1999(平成11)年までの35年間、激しい風雨と極寒の富士山頂で、日本の気象観測を続けてきた実物のレーダーがそのまま博物館になっていますので、ここにもぜひ足を運んでみましょう。

日本最高峰・富士山剣ヶ峰頂上
Photo by Manabu Kato in September 11, 2010 – 日本最高峰・富士山剣ヶ峰頂上
富士山レーダードーム館
Photo by Manabu Kato in November 25, 2017 – 富士山レーダードーム館

秋の太陽はいつの間にか山陰へ沈み、富士山は夕暮れの佇まいを見せていました。

富士山 夕暮れの佇まい
Photo by Manabu Kato in November 25, 2017

旅のまとめ

2013年、富士山は世界文化遺産に登録されました。

これからの数年間、富士山は「Mount.Fuji」として嫌が応にも世界から注目され、その分国内外から富士山を訪れる人々はますます多くなるでしょう。
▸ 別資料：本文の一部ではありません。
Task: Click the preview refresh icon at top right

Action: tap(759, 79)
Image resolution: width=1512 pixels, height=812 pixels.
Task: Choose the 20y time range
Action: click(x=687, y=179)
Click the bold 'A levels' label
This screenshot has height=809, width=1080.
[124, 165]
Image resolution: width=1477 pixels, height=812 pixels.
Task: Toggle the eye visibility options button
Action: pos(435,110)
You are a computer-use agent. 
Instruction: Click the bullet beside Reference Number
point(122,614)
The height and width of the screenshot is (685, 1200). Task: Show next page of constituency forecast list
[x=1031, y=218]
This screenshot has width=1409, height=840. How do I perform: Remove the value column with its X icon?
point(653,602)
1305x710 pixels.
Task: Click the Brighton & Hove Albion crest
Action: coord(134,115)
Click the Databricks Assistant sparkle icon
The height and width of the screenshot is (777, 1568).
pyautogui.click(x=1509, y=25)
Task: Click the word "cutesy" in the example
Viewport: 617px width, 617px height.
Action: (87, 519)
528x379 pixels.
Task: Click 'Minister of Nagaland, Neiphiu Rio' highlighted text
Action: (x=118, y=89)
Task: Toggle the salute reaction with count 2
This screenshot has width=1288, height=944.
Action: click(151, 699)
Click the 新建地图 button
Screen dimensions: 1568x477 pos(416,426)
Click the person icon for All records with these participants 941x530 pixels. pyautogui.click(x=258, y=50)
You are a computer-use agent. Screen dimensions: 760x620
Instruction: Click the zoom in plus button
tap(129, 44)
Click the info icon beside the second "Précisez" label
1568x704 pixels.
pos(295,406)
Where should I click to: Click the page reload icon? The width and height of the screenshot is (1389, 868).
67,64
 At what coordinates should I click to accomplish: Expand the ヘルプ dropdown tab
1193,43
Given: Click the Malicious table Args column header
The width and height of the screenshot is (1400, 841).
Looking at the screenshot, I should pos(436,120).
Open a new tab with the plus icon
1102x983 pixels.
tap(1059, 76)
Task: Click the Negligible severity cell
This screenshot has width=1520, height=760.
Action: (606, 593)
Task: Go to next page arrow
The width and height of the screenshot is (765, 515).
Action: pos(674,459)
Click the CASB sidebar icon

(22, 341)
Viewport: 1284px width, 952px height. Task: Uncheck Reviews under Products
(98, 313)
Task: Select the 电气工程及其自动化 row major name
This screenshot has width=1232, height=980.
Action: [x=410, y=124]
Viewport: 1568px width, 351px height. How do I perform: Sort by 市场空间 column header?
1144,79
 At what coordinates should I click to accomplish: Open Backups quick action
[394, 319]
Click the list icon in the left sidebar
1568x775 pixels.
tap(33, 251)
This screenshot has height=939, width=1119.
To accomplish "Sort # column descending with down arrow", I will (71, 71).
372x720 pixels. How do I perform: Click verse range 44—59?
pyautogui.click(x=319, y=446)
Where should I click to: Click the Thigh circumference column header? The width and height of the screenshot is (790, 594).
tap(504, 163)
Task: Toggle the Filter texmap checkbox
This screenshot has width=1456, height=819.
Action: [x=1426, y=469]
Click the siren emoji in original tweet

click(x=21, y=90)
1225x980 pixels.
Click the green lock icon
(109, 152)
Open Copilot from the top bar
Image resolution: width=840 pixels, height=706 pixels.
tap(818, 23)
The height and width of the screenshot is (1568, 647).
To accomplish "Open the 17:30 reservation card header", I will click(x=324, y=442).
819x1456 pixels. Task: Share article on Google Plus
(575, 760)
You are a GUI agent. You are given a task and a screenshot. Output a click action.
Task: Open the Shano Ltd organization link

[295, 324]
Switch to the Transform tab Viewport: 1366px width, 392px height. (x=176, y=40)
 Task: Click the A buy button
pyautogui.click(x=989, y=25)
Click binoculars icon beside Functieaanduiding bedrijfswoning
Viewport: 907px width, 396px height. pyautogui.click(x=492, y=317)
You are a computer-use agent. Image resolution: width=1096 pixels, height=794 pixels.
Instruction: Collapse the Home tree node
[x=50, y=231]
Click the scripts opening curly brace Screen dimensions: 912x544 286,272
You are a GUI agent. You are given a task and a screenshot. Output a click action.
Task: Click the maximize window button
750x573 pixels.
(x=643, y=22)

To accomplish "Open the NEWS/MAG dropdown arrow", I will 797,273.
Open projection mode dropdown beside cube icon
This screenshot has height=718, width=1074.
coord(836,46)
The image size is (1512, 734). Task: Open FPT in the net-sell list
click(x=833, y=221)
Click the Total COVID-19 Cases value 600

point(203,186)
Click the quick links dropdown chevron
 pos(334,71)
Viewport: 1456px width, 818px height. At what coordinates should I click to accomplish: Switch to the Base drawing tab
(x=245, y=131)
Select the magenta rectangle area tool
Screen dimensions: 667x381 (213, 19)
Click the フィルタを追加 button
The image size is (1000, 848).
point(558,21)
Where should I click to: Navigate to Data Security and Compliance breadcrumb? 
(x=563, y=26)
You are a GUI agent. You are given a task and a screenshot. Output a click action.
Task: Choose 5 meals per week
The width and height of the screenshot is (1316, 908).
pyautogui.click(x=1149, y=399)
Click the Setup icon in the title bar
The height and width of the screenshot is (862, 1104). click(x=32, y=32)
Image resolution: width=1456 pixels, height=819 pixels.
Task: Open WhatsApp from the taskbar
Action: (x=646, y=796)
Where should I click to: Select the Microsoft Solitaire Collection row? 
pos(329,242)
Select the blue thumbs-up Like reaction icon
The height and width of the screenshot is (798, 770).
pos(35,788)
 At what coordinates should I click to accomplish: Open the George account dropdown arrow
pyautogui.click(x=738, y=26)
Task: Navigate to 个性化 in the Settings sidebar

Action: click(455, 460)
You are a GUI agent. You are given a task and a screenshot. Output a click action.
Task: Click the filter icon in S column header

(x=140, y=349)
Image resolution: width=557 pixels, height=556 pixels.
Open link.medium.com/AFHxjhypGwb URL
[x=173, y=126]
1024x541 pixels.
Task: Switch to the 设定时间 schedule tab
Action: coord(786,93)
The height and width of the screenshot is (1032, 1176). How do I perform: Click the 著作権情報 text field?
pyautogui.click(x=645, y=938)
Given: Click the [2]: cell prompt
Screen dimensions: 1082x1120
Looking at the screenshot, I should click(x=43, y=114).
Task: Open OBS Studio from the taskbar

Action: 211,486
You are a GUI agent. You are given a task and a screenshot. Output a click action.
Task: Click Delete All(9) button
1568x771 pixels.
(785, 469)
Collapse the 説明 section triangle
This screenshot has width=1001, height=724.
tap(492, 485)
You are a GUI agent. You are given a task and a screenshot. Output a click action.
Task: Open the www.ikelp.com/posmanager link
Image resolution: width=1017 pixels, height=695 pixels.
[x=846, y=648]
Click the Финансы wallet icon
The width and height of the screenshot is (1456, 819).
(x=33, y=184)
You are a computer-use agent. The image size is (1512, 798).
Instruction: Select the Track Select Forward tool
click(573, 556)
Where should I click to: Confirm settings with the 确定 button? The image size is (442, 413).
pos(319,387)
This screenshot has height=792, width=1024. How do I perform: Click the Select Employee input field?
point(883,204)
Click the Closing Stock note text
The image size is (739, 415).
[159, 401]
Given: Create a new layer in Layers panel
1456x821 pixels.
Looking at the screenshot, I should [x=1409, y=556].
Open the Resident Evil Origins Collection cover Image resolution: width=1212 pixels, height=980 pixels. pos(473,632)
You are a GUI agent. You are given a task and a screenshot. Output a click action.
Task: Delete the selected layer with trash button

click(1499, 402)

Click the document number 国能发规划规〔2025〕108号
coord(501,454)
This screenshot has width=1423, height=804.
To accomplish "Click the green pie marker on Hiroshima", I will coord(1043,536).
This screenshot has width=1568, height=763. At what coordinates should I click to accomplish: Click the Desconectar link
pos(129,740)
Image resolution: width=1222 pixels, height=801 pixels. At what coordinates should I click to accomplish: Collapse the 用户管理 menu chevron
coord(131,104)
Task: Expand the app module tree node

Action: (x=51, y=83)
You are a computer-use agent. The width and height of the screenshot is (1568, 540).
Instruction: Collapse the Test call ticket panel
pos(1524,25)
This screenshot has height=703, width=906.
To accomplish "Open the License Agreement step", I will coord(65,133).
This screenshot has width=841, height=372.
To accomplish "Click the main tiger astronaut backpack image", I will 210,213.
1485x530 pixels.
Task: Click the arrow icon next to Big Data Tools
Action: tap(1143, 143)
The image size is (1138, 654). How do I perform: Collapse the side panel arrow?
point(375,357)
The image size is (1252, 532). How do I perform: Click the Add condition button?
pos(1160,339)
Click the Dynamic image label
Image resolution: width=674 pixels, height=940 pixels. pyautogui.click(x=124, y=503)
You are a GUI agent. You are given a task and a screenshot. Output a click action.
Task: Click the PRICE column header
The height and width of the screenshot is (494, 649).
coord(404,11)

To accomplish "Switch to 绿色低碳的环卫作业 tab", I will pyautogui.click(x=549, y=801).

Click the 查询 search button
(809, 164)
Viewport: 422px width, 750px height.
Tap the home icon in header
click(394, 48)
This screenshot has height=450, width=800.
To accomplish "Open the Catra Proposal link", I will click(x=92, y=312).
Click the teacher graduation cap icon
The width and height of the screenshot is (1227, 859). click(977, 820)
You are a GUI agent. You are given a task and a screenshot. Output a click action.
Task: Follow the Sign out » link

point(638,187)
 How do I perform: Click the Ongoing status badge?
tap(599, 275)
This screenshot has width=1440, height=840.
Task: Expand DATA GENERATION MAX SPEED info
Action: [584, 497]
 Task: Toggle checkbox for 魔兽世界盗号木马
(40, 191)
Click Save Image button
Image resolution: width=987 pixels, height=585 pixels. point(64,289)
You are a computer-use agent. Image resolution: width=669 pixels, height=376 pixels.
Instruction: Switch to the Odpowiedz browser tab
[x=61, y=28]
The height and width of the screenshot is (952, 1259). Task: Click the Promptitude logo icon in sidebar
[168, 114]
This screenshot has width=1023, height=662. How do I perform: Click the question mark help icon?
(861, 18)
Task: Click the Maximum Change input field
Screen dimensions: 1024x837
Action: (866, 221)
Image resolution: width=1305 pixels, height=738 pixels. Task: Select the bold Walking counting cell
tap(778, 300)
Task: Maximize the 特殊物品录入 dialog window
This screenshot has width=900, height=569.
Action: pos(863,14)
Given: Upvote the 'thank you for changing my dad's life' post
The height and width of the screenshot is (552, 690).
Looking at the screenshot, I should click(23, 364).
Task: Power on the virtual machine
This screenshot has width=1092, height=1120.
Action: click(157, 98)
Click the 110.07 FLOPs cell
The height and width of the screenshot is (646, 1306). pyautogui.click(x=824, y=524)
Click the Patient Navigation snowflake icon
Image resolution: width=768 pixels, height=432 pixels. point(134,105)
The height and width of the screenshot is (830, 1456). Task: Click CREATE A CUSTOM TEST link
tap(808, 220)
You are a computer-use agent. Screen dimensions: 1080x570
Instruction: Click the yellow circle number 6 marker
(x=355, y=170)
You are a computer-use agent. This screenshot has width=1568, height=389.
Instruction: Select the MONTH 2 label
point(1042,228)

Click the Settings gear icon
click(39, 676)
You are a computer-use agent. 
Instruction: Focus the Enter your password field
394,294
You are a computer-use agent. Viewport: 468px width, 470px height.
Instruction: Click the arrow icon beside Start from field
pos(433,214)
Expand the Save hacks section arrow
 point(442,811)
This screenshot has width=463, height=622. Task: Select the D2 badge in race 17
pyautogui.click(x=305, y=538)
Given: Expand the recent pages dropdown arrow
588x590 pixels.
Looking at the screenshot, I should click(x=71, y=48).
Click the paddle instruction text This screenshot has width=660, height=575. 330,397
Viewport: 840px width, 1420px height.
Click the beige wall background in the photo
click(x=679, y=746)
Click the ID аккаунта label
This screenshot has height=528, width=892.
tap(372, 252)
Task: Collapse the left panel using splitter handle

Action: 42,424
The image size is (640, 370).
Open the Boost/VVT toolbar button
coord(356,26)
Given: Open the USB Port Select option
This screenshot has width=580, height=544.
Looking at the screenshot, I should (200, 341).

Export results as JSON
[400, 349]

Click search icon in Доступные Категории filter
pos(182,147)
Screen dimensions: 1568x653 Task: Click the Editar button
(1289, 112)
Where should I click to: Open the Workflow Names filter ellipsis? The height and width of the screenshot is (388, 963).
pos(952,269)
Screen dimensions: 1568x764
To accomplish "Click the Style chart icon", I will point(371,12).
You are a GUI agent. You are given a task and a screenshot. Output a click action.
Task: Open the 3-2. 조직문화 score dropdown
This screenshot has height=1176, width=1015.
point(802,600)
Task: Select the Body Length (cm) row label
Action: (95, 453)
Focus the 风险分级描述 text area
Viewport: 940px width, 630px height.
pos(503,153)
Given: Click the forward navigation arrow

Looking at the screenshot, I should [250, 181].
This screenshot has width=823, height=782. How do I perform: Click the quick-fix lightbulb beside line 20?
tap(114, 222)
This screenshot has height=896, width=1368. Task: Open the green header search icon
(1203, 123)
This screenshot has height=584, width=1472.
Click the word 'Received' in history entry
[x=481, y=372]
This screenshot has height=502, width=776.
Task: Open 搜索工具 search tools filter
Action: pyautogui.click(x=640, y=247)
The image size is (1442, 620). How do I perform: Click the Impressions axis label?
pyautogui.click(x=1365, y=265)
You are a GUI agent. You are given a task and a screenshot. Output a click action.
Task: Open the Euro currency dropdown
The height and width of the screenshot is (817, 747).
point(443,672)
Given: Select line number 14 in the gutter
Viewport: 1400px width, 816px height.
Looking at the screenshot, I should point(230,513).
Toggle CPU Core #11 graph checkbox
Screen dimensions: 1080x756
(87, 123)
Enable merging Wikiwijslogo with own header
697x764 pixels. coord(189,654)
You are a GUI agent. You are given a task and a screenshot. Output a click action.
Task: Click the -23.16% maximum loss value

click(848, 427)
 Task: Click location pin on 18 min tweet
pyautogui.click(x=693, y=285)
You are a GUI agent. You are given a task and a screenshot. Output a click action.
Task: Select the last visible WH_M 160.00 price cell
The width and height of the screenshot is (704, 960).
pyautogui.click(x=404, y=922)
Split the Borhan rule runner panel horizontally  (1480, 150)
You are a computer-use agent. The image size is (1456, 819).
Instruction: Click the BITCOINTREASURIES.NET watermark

河口湖で、富士急ハイランドで、ふじさんミュージアムで見えたのは、たとえ頂上へ登らなくても人々からその美しさ、気高さに驚き、感嘆し、憧れ、崇拝される富士山の姿と、常に生活の中に富士山がある人々が築いてきた文化でした。

それは同時に日本人の文化の歩みとも言えます。こうなれば富士山は、日本人にとって日本一の山に留まらず世界一の山です。

富士山の「Mount.Fuji」としての世界からの注目度に、私たちは世界一の自慢で応えてゆきましょう。